Volunteers from across Long Island came together this past weekend for more than just a day at the beach. On Saturday, September 14th, Long Island residents came together for the 28th Annual Coastal Cleanup at Garvies Point and Museum in Glen Cove.
As part of an effort to clean up the coastline, this event is more than just keeping the beaches clean. Artificial items across the globe such as plastics, have been polluting waters as well as the beaches, including here on Long Island. Volunteers from around the world choose a location near them provided by the Ocean Conservancy. Long Island wasn’t the only location of the effort - The Coastal Beach Clean Up is an international event taking place in over 30 different countries.
At Garvies Point and Museum, items that could be found on the beach included anything from small bottle caps to a metal anchor from a ship wrecked sailboat. Each group of volunteers consisted of at least three people where one person would hold a clipboard with a data card and the other one or two people collected the garbage and put them in bags. After, the data cards are sent to the Ocean Conservancy.
One group in particular came to support the effort as a way of commemorating September 11th. Jeanette Murray, the volunteer coordinator at LIU Post, brought along a group of students consisting of 15 volunteers. The group was decided, and incredibly ambitious - hauling out a 300 pound Michelin tractor tire that had washed up on the beach earlier this summer. As others saw the teamwork and dedication to remove the tire, they joined in the effort to remove the massive mound.

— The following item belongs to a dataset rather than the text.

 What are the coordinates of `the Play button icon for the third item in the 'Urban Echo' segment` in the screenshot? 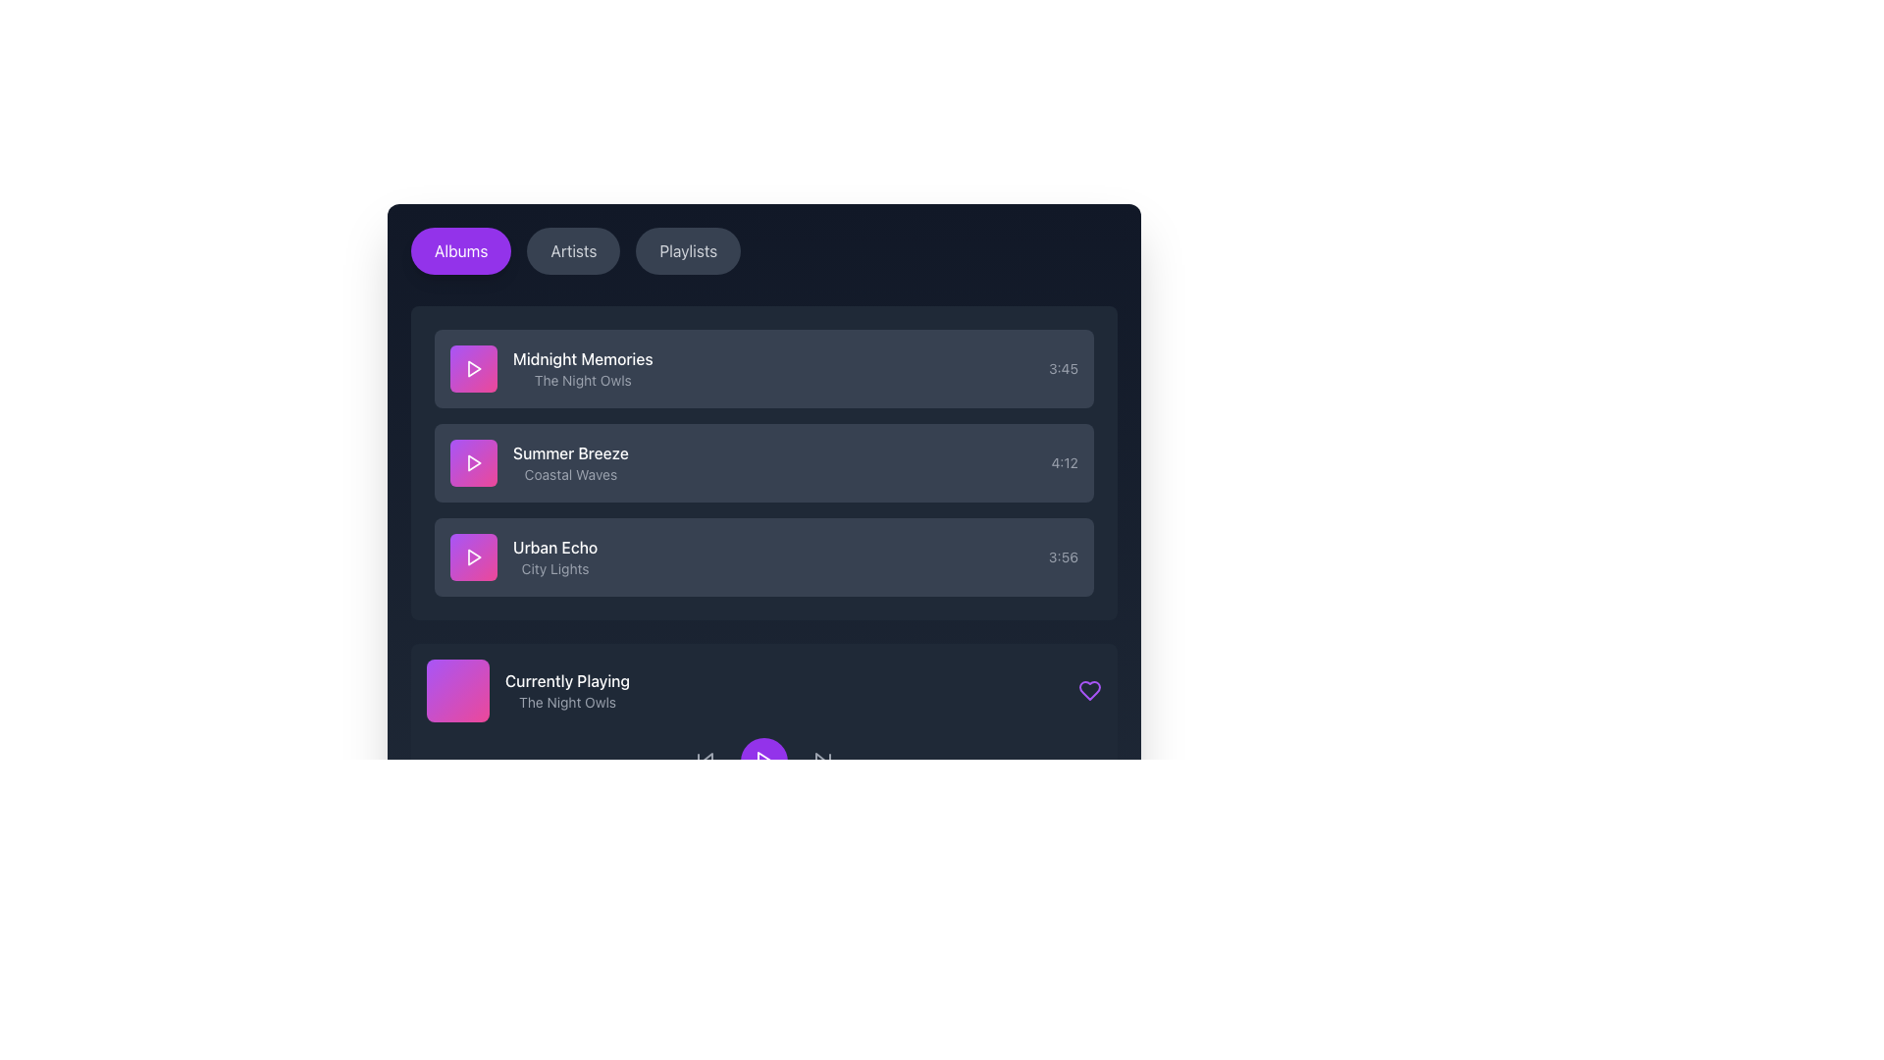 It's located at (474, 556).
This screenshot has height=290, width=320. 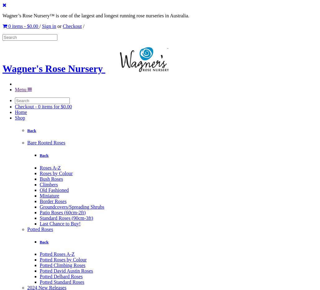 I want to click on 'Miniature', so click(x=39, y=195).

In addition to large items, some of the most frequent found trash included plastic bags, food wrappers, straws, caps and plastic bottles. Cigarette filters made it to the top of the list with over 2 million found and removed.
Veronica Natale, the main coordinator and director of museum’s cleanup, expressed her excitement for people volunteering their time for a good cause and getting rid of the garbage. “You never know how long it will last,” Natale said.
This year, approximately 84 people attended the event and were able to collect over 400 pounds of garbage and debris from the beach. The museum beat last year’s numbers by more than double.
With all the data, the Ocean Conservancy will be able to research where the pollution is coming from and how to prevent it in the future.